I make soup and listen to the wind and just ache and hope that tomorrow is better.

Here's two pictures of the old graveyard in the woods I pass on my walk sometimes. Somehow, it feels fitting this evening.



There Is No Theme Here

My wrist kept me awake half the night. I wake up to a numb hand. Well, numb except for the pins and needles shooting through it. I turn, I stretch, I try to change things up with pillows and position and I fall back asleep and then wake up again, go through it all again. Over and over and over.
It's annoying.
As fuck.

Oh well. You live long enough you're going to have some shit like this to deal with.

Hank's coming out today to help me with some graphics and other things I need to get done for this Shebooks situation. I am overwhelmed by the simplest things. I need help. Thank goodness for my boy.
For all of my boys but today, especially for Hank.

Spaghetti squash?
Okay. Not that great.
But it's food.

My mustache is out of control.

This is weird- when I was on Lexapro, I noticed that I would frequently break out in localized hives that itched. Welts. Whatever. I have been doing the same thing on the Celexa generic. So okay, yeah, I'm slightly allergic. BUT, it's very mild and doesn't happen every day although if I go out in the evening, it will sure as shit happen and it will itch like crazy.
Stress, even the slightest amount, can wreak havoc on the body and intensify things greatly.
You probably already knew that.

I better go take a walk. I already took the trash. There was a truck parked there with a bumper sticker that said, "Got Ammo?"
I keep thinking about that woman whose son-in-law is in Jacksonville getting a new heart. She said it with about as much concern as she would say that he was in Jacksonville getting a new sofa.
Are heart transplants truly that commonplace now?

What are you pondering today?

Love...Ms. Moon


Monday, March 24, 2014

Some Day

I tell you what, this day just picked itself up and turned into one I have enjoyed tremendously. How did THAT happen? I don't know but it did.

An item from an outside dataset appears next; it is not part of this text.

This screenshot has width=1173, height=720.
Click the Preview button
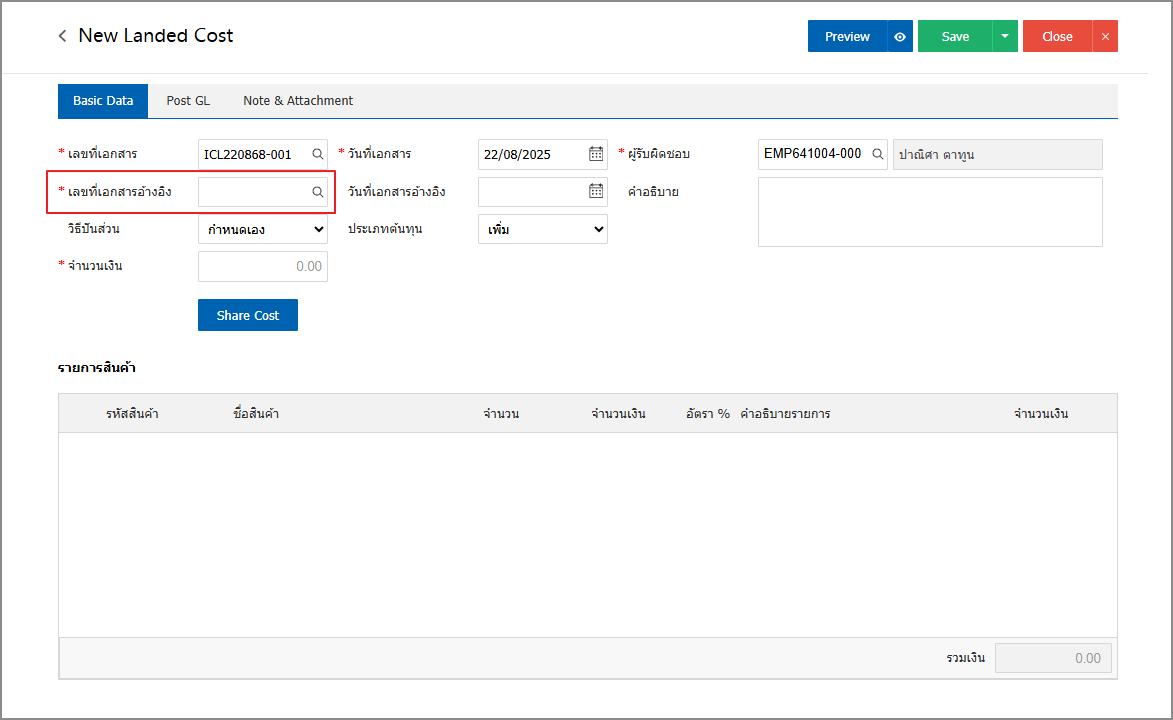(x=847, y=36)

I went to the grocery store and I was hungry. Let me just say that my smoothie does very little to fill me up, especially if I walk and I know you shouldn't go to the store hungry but since I am eating all healthy and shit (and don't you think that would be a good title for a diet/cookbook? Eating All Healthy And Shit?) I bought things like spaghetti squash and beautiful peppers and avocados and and sweet potatoes and strawberries and fresh pineapple. Once you sort of eliminate certain foods from your diet, you do find yourself looking forward to eating really good food. My theory is that there we are always hungry for things like pizza and Doritos but if you just mostly put your foot down about those sorts of things and actually become hungry (not starving, but merely hungry), things like spaghetti squash can be pretty delicious.
Or I may just be fooling myself but it's working for me so fuck it.

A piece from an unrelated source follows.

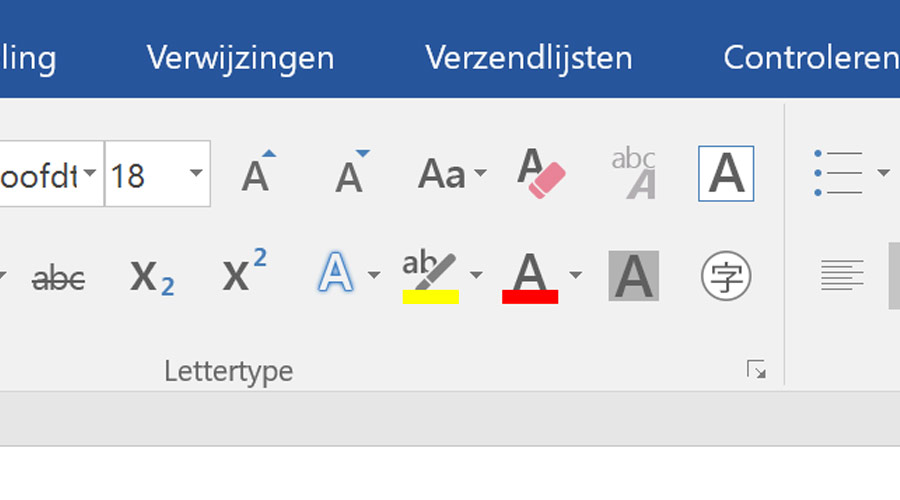This screenshot has width=900, height=500.
Task: Toggle Character Shading gray A button
Action: (x=634, y=276)
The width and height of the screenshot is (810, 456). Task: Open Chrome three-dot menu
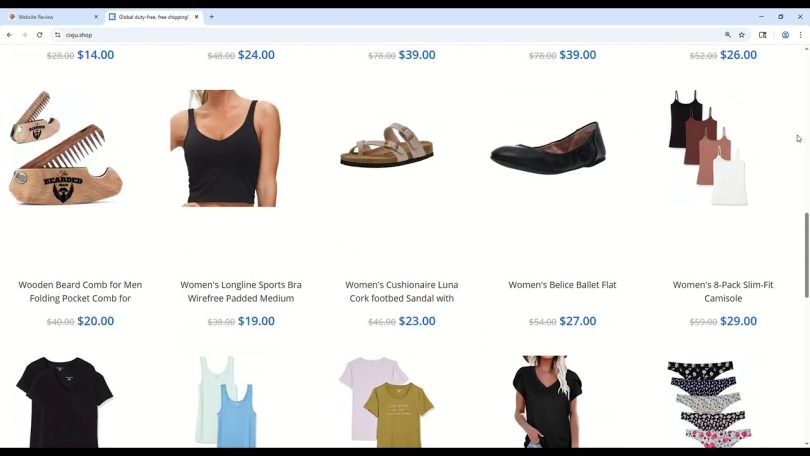[800, 35]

Anyway, I did the shopping and came home and unloaded everything and cut up grapes to feed the babies when Owen and Gibson got here and oh! we had so much fun with those chicks today. Nicey, it turns out, is just perfectly named. She will actually run up to us and let us pick her up. Owen is delighted.


Who wouldn't be?
And Nicey seems to like to perch on your shoulder. Perhaps she was a parrot in her former lifetime. 


Anyway, we had at least three playing-with-the-chicks sessions and several feeding-the-big-chickens experiences too. After Mr. Moon left for auction, Gibson wanted popcorn like I had made for his Boppy so I made a bowl for us and we sat on the back steps and fed Elvis and his wives and Gibson screamed with joy when Miss Ozzy ate out of his hand and Owen proclaimed Elvis to be his "brother" and when Elvis had the indecency to cover Miss Sharon right there in front of us, Owen thought they were wrestling and he fussed at Elvis and I did nothing to enlighten him about what they were really doing and it only lasts for about a second anyway, so no harm done and Elvis proceeded to eat popcorn from Owen's hand as if nothing had happened and there you go. 

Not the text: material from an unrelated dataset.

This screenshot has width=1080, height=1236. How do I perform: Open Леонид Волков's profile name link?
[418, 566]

We went for a walk today. We walked up Main Street and stopped and visited with a Boston Bull Terrier named Harley and his owner's mother. She was a voluble woman with extremely black hair who explained she was house sitting because her daughter's husband was in Jacksonville "getting a new heart." Owen and Gibson talked with her as if they'd known her all their lives and it was an interesting conversation, I have to say. 
We walked all the way up to Ms. Liola's house and I was hoping she would be in her yard so that she could see the boys but she was not and I didn't feel like knocking on her trailer door in case she was napping. So we turned around and came home but the boys got distracted by a small pile of dirt in the road. I swear. They had more fun in that dirt than they would have if I'd given them pads of paper and new boxes of crayons. Gibson literally cried when I picked him to make him leave. 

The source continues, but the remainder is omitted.